EXERCISE DIRECTIONS> Copy each line below that has "computer".

[Dataset entries]
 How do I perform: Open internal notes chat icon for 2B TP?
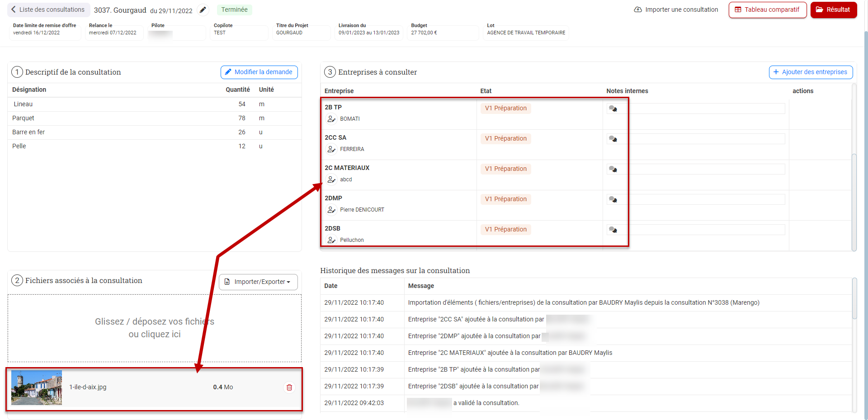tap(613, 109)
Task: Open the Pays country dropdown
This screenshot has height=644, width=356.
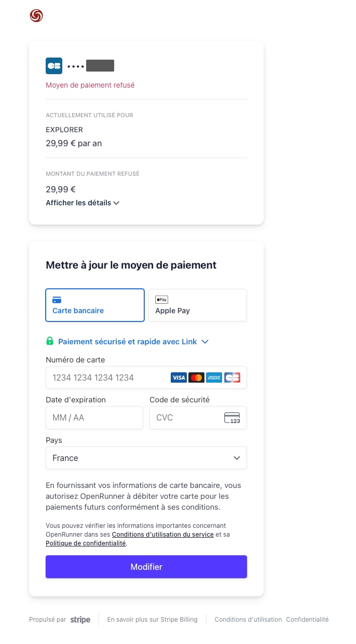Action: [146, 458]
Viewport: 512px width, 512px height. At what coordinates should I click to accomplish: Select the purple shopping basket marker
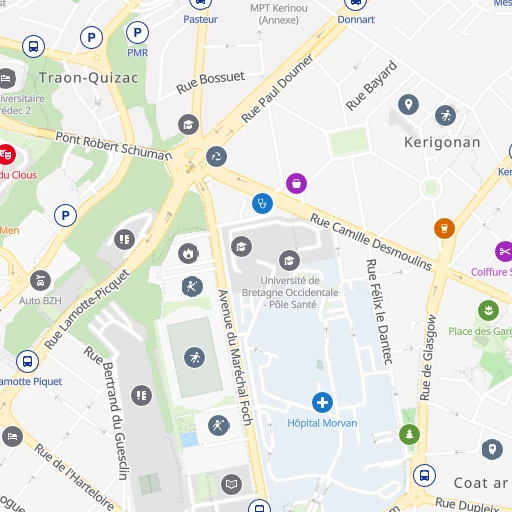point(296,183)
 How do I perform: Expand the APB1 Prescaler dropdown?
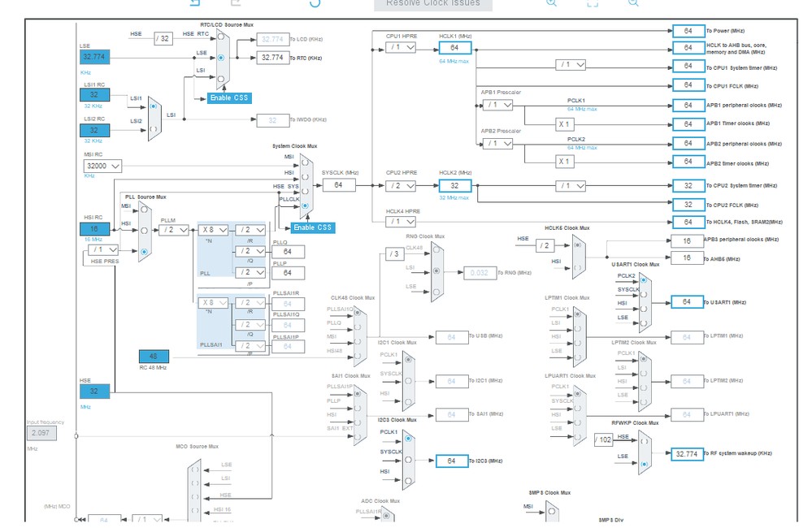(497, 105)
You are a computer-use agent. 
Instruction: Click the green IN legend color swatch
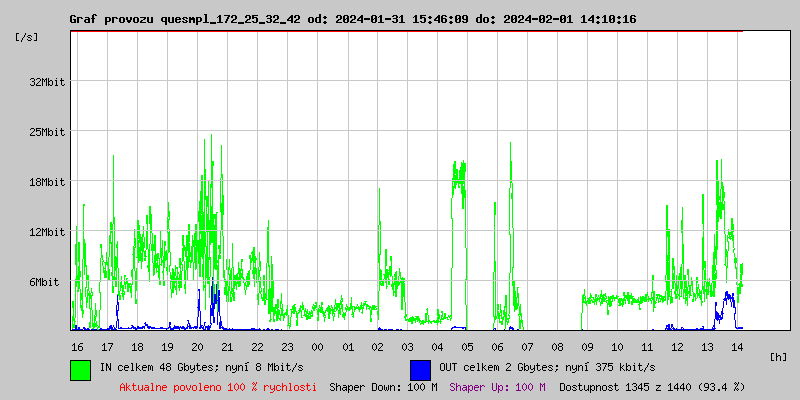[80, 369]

--

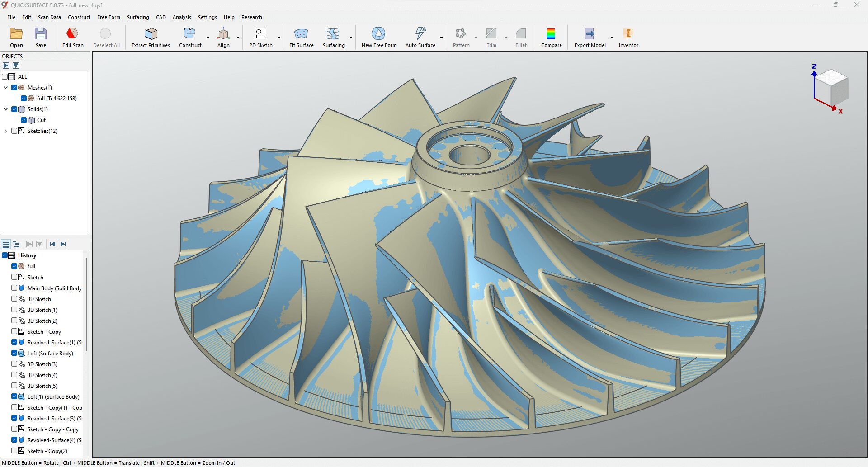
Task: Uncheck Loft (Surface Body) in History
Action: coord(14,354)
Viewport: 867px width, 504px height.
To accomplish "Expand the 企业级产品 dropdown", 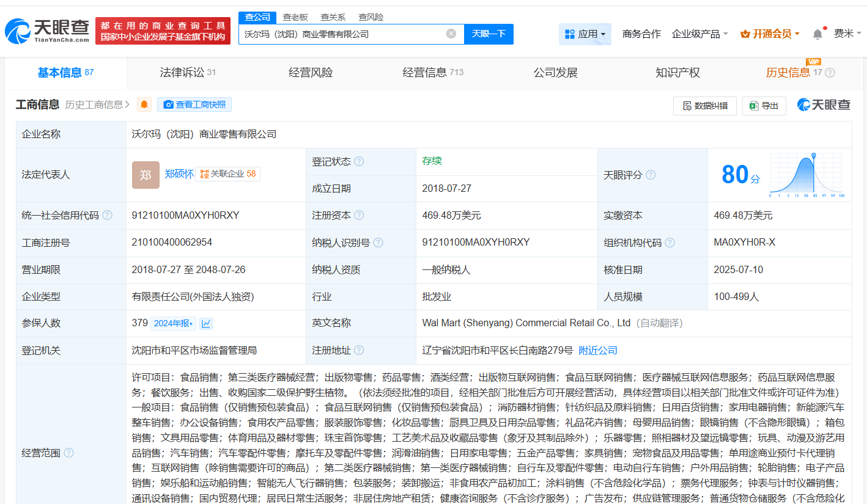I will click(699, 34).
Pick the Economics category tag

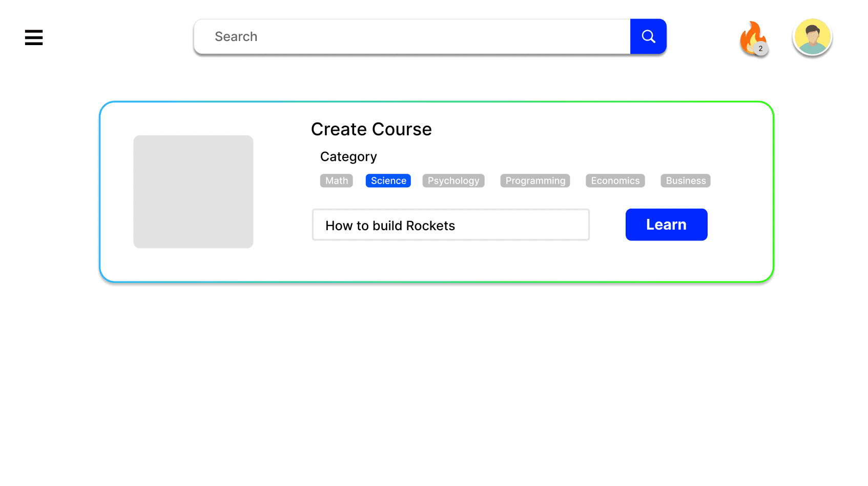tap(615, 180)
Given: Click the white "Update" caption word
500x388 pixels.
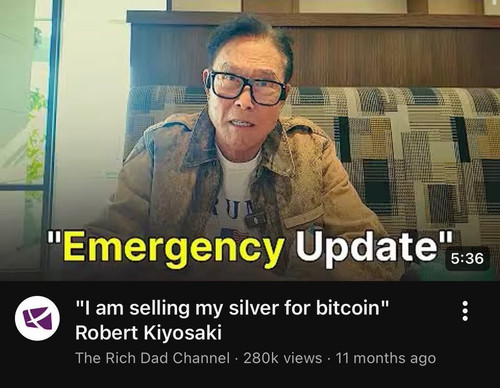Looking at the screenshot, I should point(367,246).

---

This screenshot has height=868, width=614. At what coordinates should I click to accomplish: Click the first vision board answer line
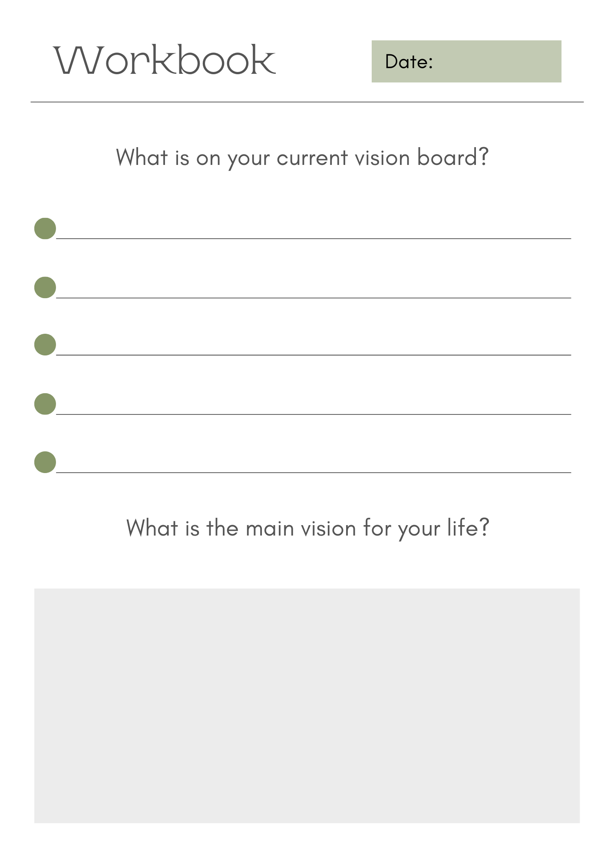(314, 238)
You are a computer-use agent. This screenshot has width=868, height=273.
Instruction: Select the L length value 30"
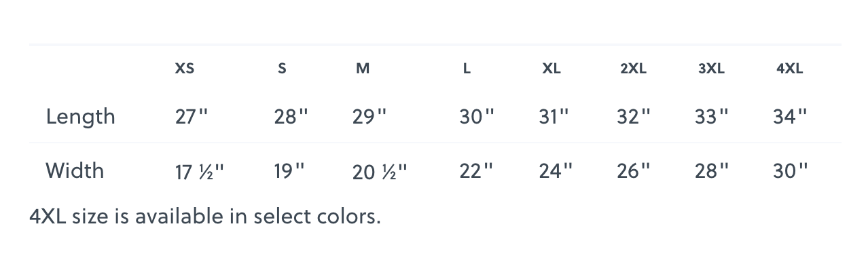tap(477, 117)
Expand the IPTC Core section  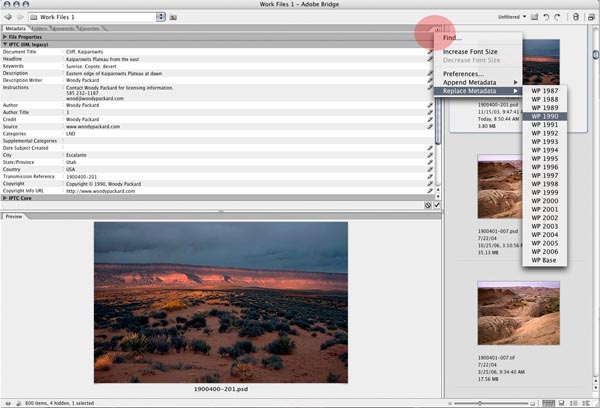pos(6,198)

ANSWER TO THE PROBLEM>
You are a computer-use agent. 
You are a computer-use agent. This screenshot has width=868, height=273.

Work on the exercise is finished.